South Africa’s Sheltam wins Kenya & Uganda Railway concession

Oct 15, 2005
Author: P&S

South Africa’s Sheltam-led consortium has won the 25-year concession to operate the combined Kenya and Uganda Railway.

The result was announced in Nairobi late yesterday (Friday, 14 October 2005), which ends a long process encouraged by the World Bank for a private operator to take over the cash-strapped and insolvent national railway.

The Rift Valley Railway, as Kenya and Uganda’s railways are now likely to be known for the next quarter of a century, is made up of Sheltam Trade CC (60%), with minority shares held by Comazar Ltd, Mirambo Holdings (a Tanzania investment group), Primefuels Group (based in East Africa) and CDIO Institute for Africa. The latter company is an engineering and technology company from South Africa with Swedish connections.

Sheltam locomotives en route to Mozambique earlier in 2005 – picture Terry Hutson

Rift Valley outbid the only other finalist, a consortium led by India’s Rail India Technical & Economical Services (RITES) which linked its proposal with UK/Kenya’s Magadi Soda. The consortium received a setback weeks before the bidding closed when Maersk Sealand withdrew its support. The Danish group apparently decided that operating railways in Africa lay outside its core operation of shipping and terminal logistics.

Financial consultancy for the Sheltam bid was provided by PricewaterhouseCoopers of South Africa with technical support from Protekon, Transnet’s railway consulting and construction specialist.

Conditions set for the bidding included an upfront payment of at least K Sh 220 million for the Kenya operation and U Sh150mm for Uganda Railways.
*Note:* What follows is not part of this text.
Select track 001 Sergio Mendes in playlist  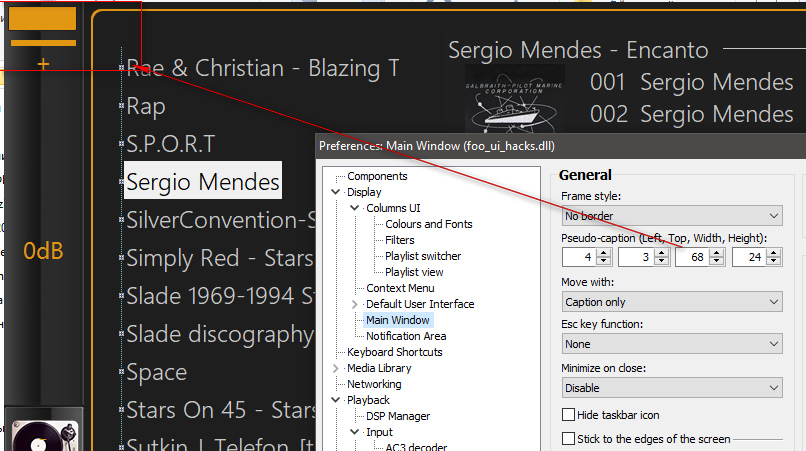[691, 82]
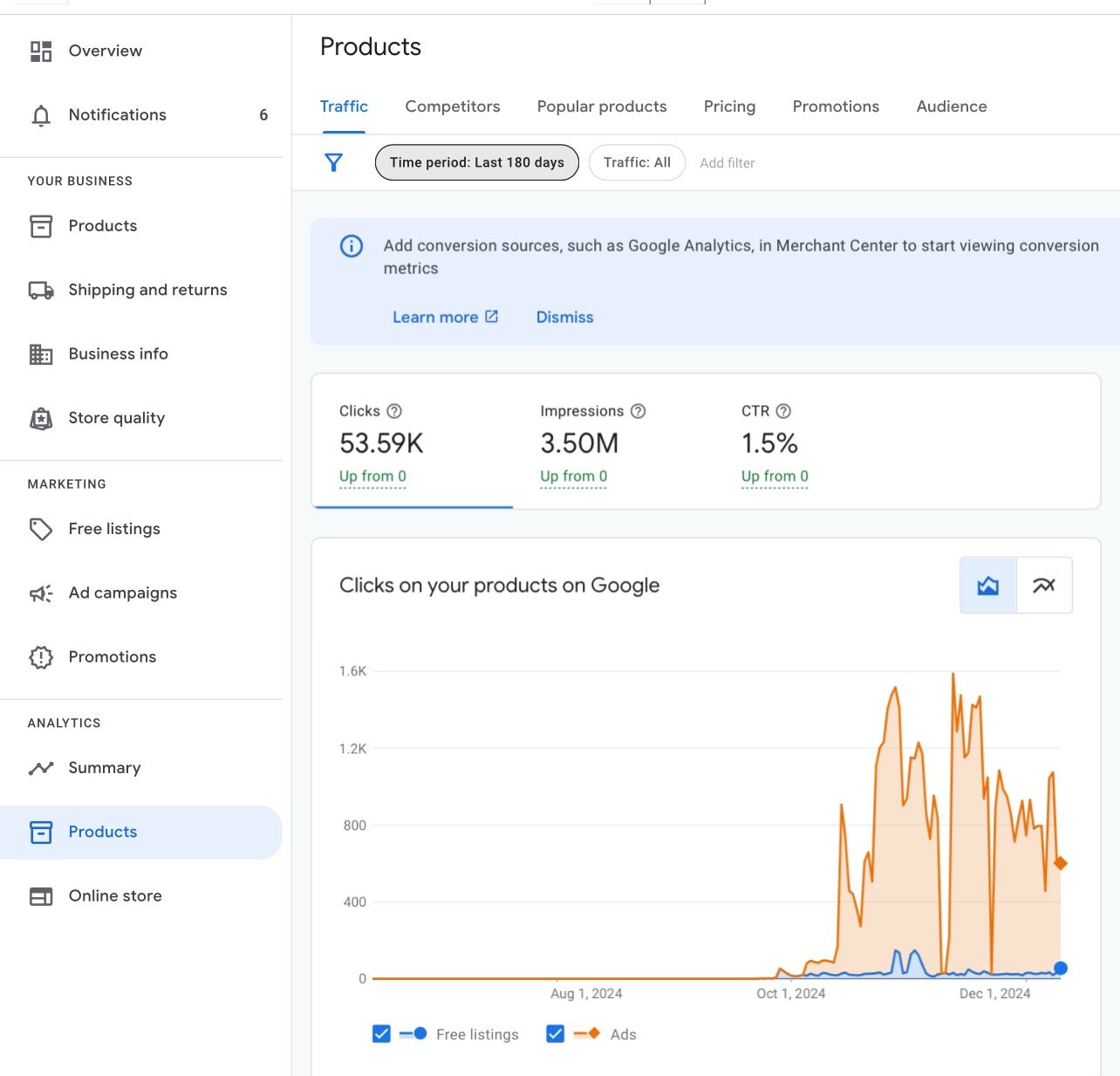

In addition the successful company would be required to pay a fee equivalent to at least 5% of gross revenue plus a fixed annual concession fee for five years for the passenger services.

On top of this the concessionaire has to upgrade the main line with heavier rail and increase traffic by at least 175% by the end of the first five years, followed by the equivalent of 60% of the GDP after five years for the balance of the concession.

In the event Rift Valley exceeded the initial requirements by a handsome margin, offering US million for the passenger services despite indications that both governments would have accepted a negative bid and provided a subsidy.

Sheltam’s bid for the freight services amounted to 11.1% of gross revenues, compared with an offer of 6% by RITES

Both Kenya and Uganda consider that the privatisation of the joint railway will provide the kickstart necessary to the recovery of their economies. Following years of mismanagement the railway is technically insolvent and quite incapable of moving freight efficiently to and from the port of Mombasa.

Both governments hope to benefit from savings in road maintenance, although past history elsewhere in Africa suggests it may not be that easy to transfer freight back to the rail once it has had a taste of road efficiencies.

Sheltam operates a fleet of locomotives along the 650-km Nacala – Malawi railway and also has locomotives operating on charter to RITES along the 300km Beira - Mutare railway. The company operates a number of mine railways in South Africa and undertakes locomotive maintenance.

Earlier in 2005 the Durban-based shipping and logistics company Grindrod Group acquired a 50% shareholding in Sheltam, enabling the Port Elizabeth-based rail company to broaden its horizons.